### What the task asks
Each line from the one containing "The height and" to the end of the data must be copied exactly, the first and last included; no other lines and no pictures belong in the copy.

Extracted data entries:
══════════
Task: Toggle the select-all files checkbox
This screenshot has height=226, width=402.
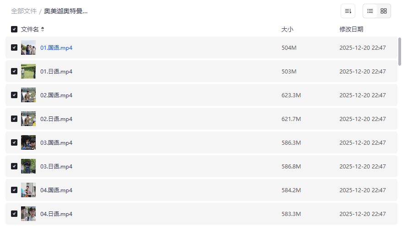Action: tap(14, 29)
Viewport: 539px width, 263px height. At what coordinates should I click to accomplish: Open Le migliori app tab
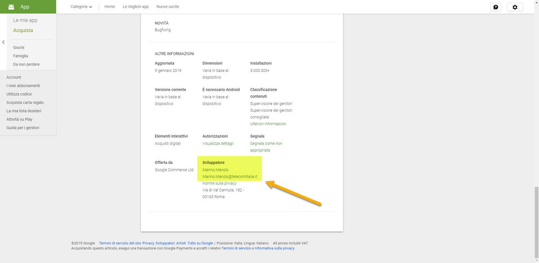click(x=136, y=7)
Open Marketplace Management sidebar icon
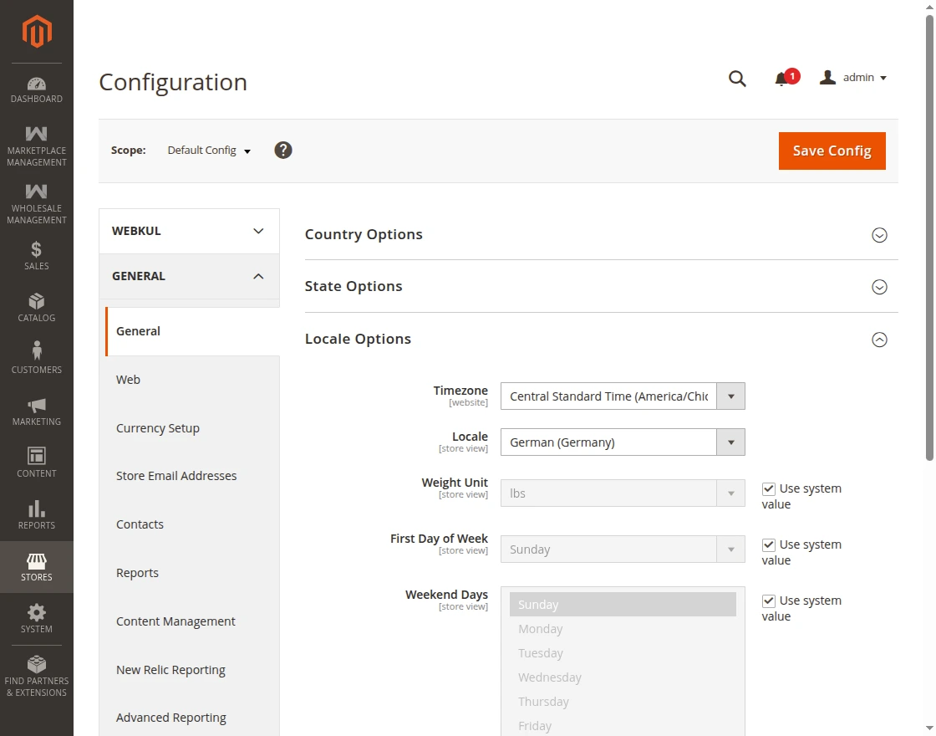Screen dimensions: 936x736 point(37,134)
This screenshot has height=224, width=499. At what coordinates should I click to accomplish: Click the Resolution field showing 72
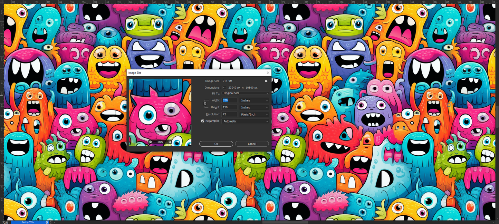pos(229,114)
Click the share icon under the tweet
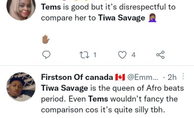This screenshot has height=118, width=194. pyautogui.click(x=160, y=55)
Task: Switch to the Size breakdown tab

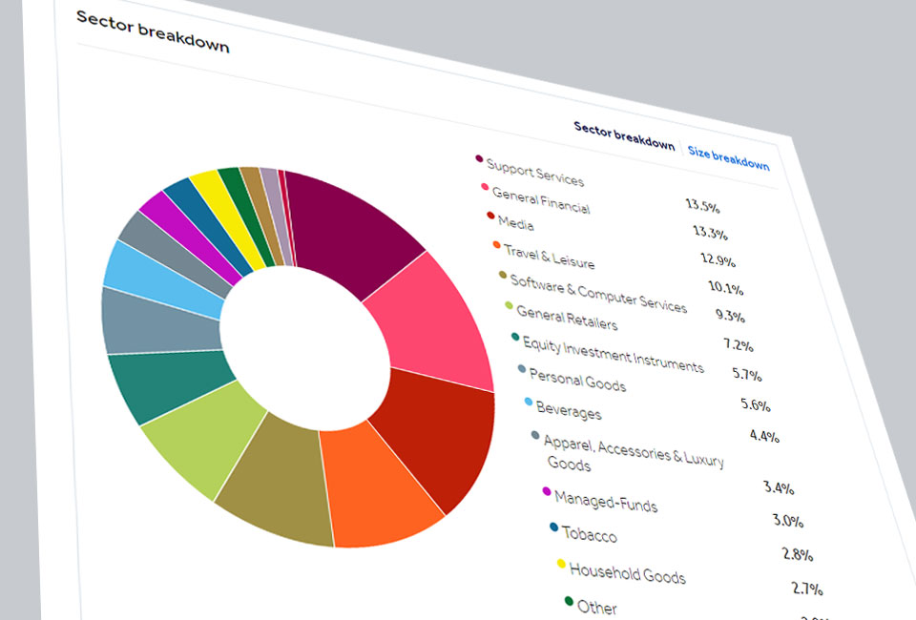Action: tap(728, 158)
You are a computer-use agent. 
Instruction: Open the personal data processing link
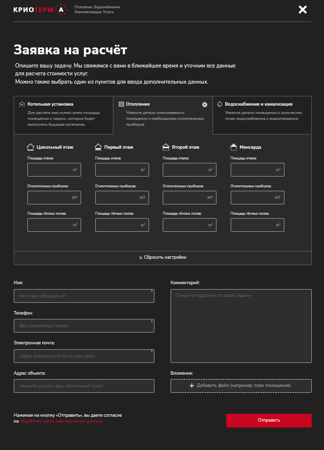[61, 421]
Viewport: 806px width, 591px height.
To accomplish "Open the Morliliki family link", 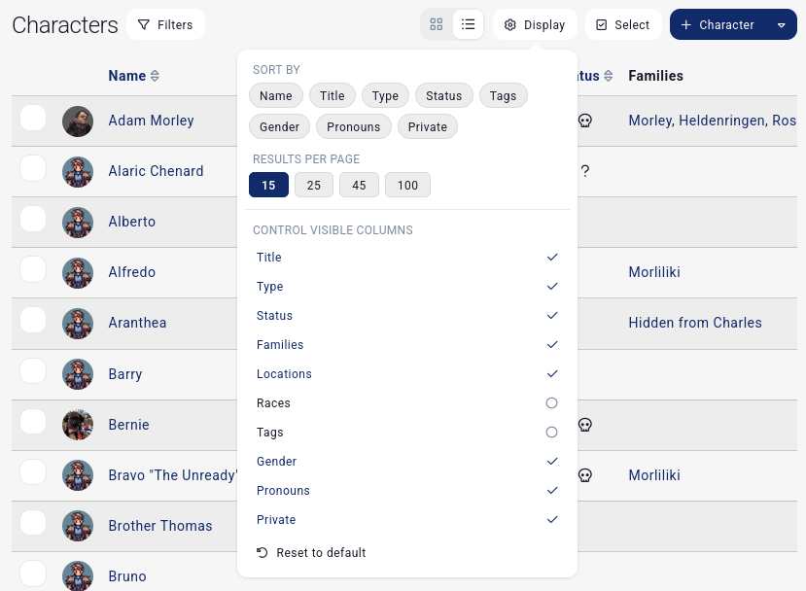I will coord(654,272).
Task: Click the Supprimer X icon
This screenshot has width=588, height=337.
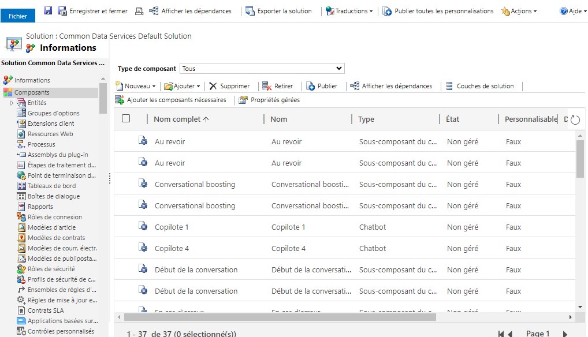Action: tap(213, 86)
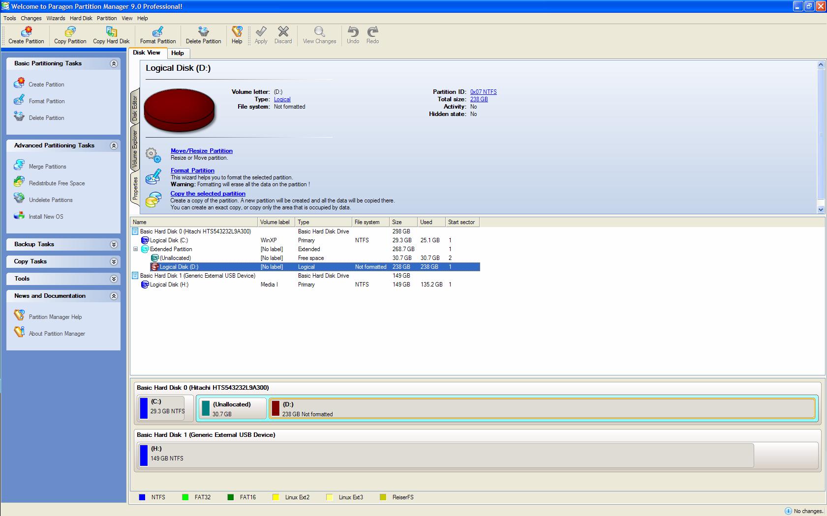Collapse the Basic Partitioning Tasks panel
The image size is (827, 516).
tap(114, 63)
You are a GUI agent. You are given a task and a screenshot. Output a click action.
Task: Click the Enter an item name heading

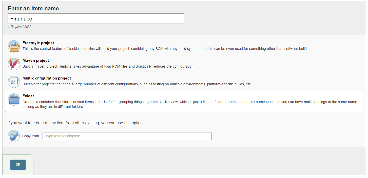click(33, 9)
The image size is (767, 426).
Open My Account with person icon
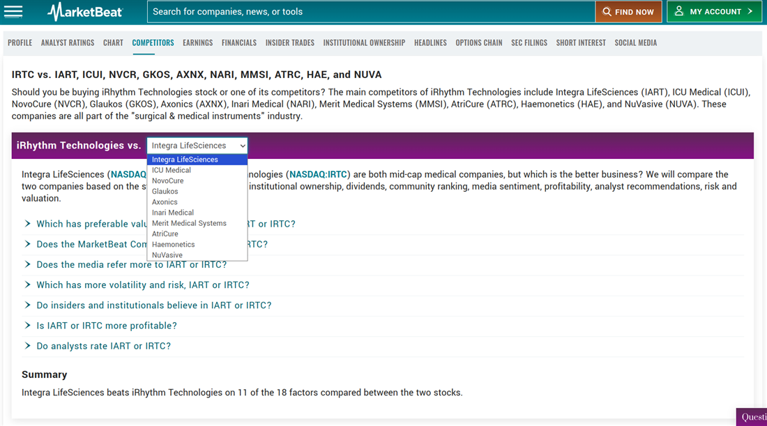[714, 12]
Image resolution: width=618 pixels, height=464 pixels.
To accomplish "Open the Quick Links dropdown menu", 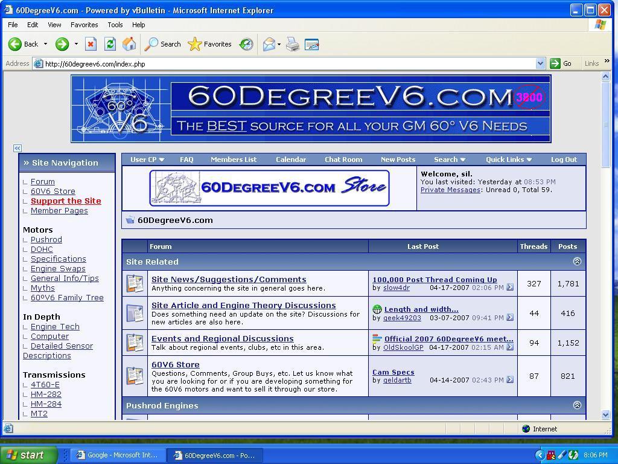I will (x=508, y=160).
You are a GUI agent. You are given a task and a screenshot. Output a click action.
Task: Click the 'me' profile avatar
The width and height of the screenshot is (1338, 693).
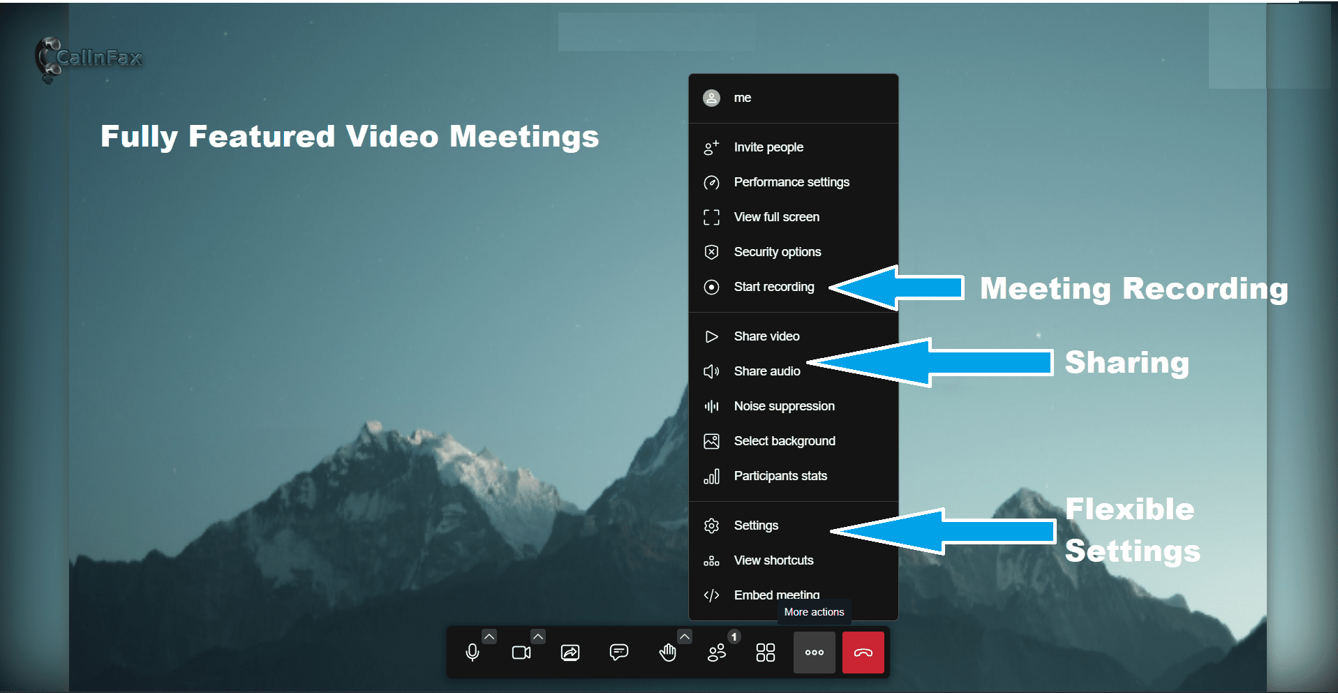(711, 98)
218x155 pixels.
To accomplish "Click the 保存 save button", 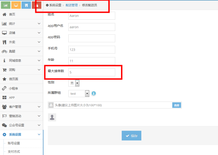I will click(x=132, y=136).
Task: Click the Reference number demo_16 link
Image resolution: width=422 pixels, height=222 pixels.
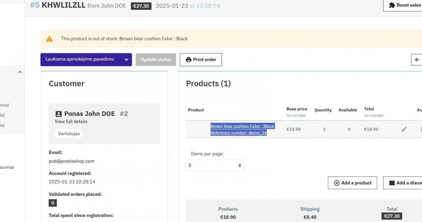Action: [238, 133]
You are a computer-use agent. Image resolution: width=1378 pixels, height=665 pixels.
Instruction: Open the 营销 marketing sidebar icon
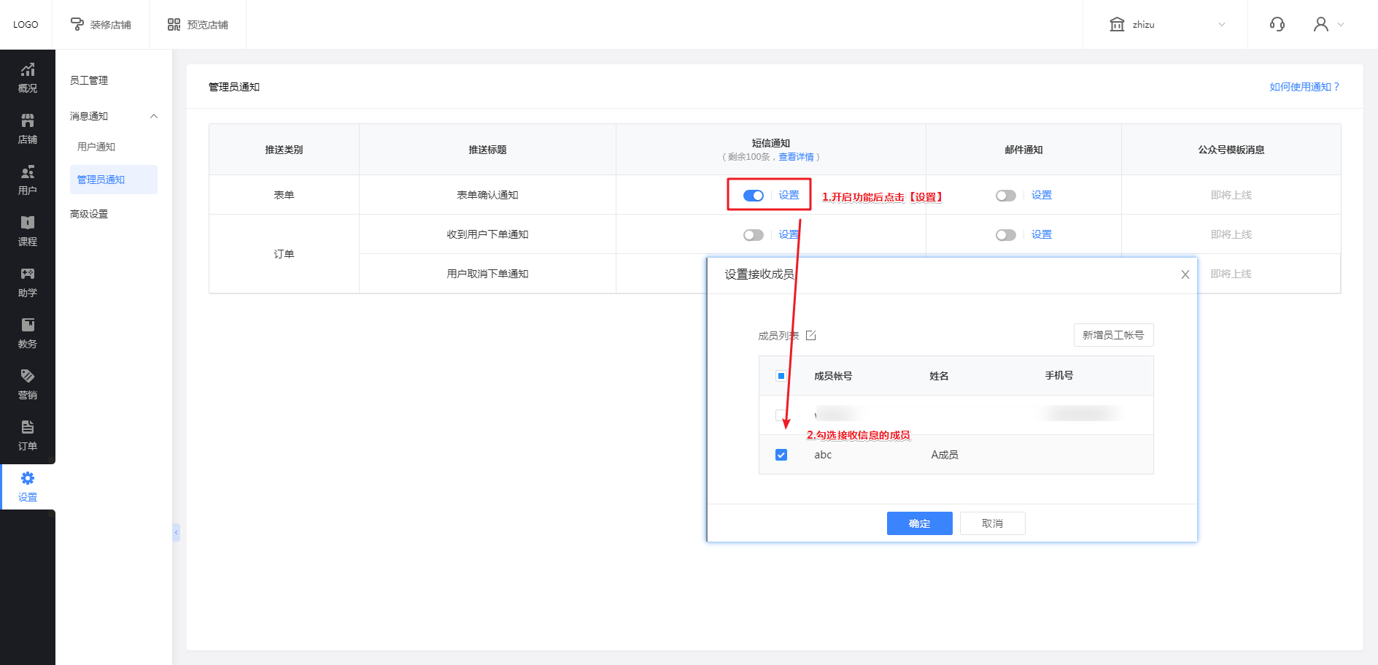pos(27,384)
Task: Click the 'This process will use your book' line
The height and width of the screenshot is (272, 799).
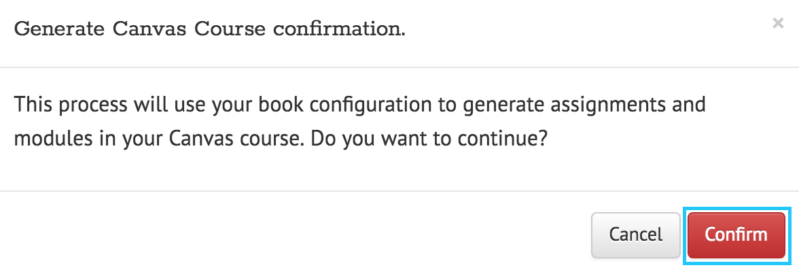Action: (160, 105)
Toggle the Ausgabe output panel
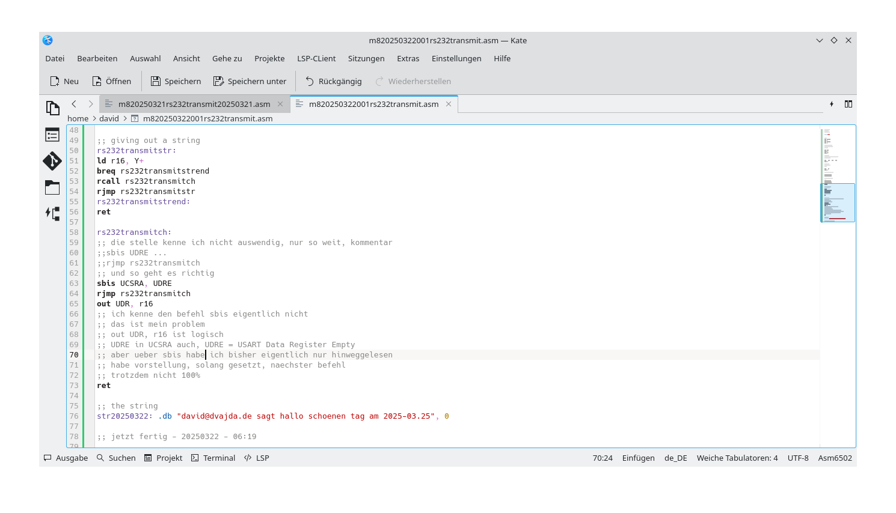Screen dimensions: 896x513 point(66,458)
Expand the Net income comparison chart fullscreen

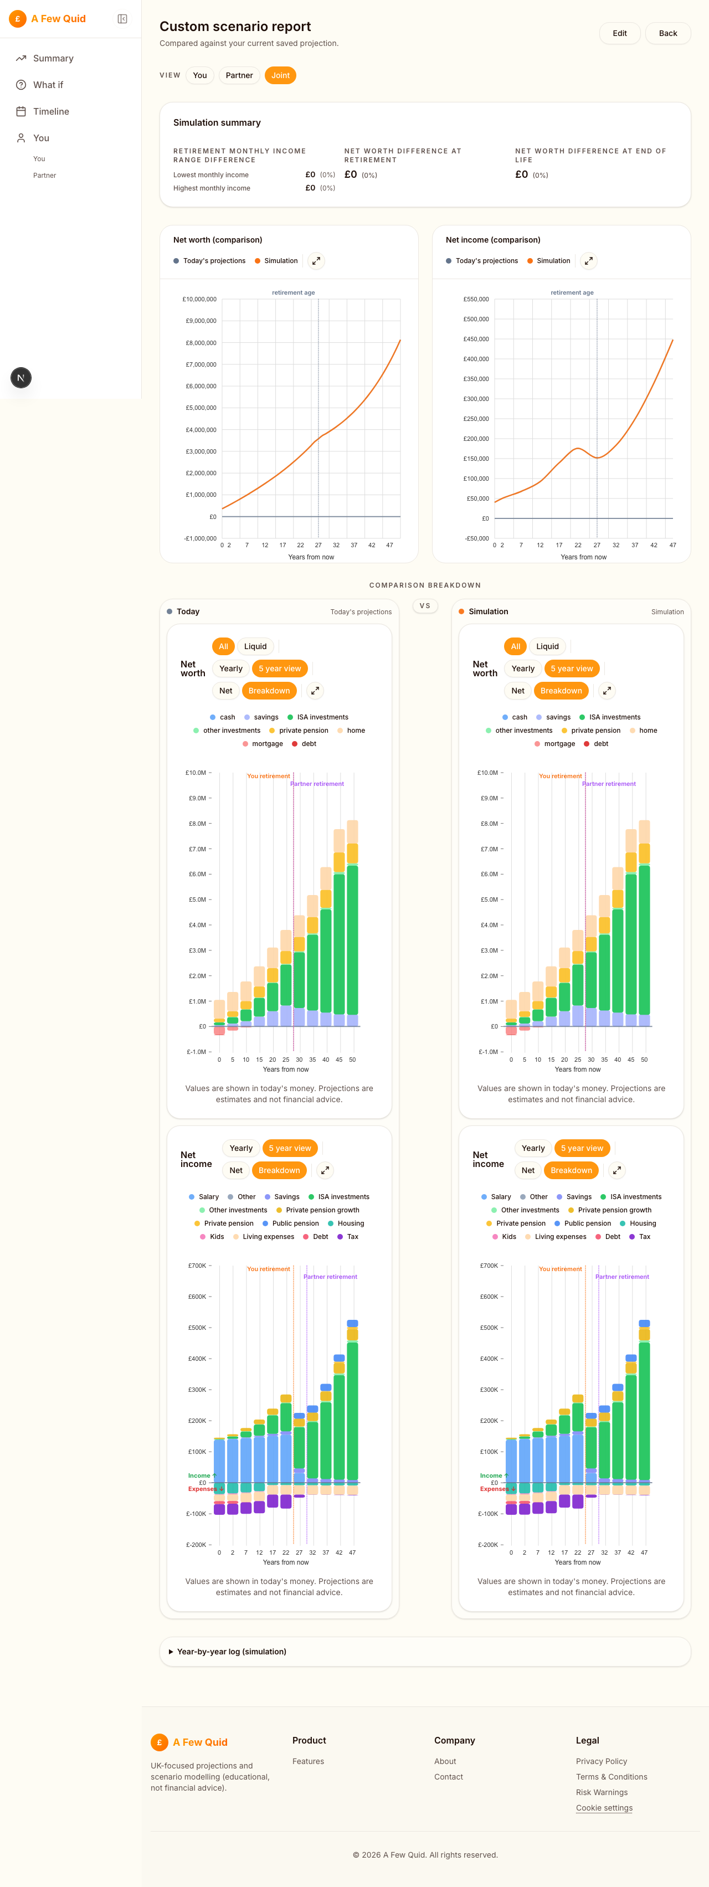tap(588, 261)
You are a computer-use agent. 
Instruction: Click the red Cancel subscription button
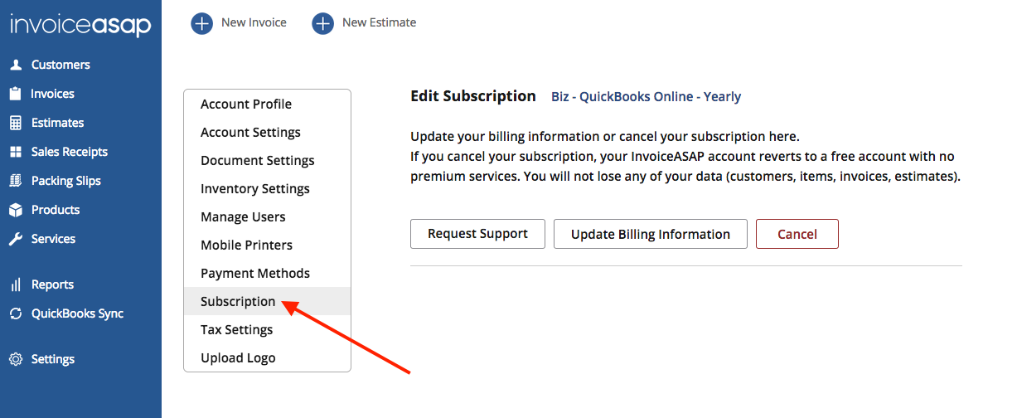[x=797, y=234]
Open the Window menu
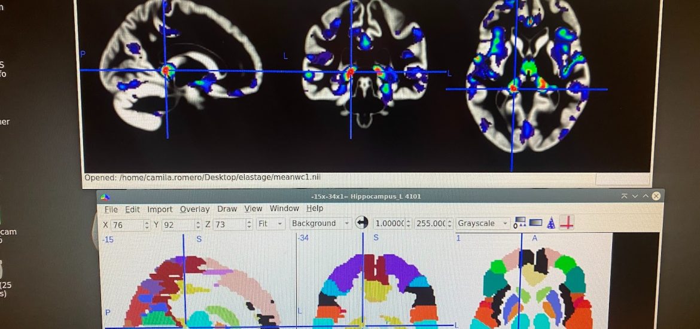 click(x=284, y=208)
══════════
### Answer space
The height and width of the screenshot is (272, 799).
Action: (160, 105)
Toggle the Ausgabe output panel
Screen dimensions: 896x513 point(66,458)
Expand the Net income comparison chart fullscreen

tap(588, 261)
You are a computer-use agent. 
Instruction: Click the red Cancel subscription button
[x=797, y=234]
Open the Window menu
 click(x=284, y=208)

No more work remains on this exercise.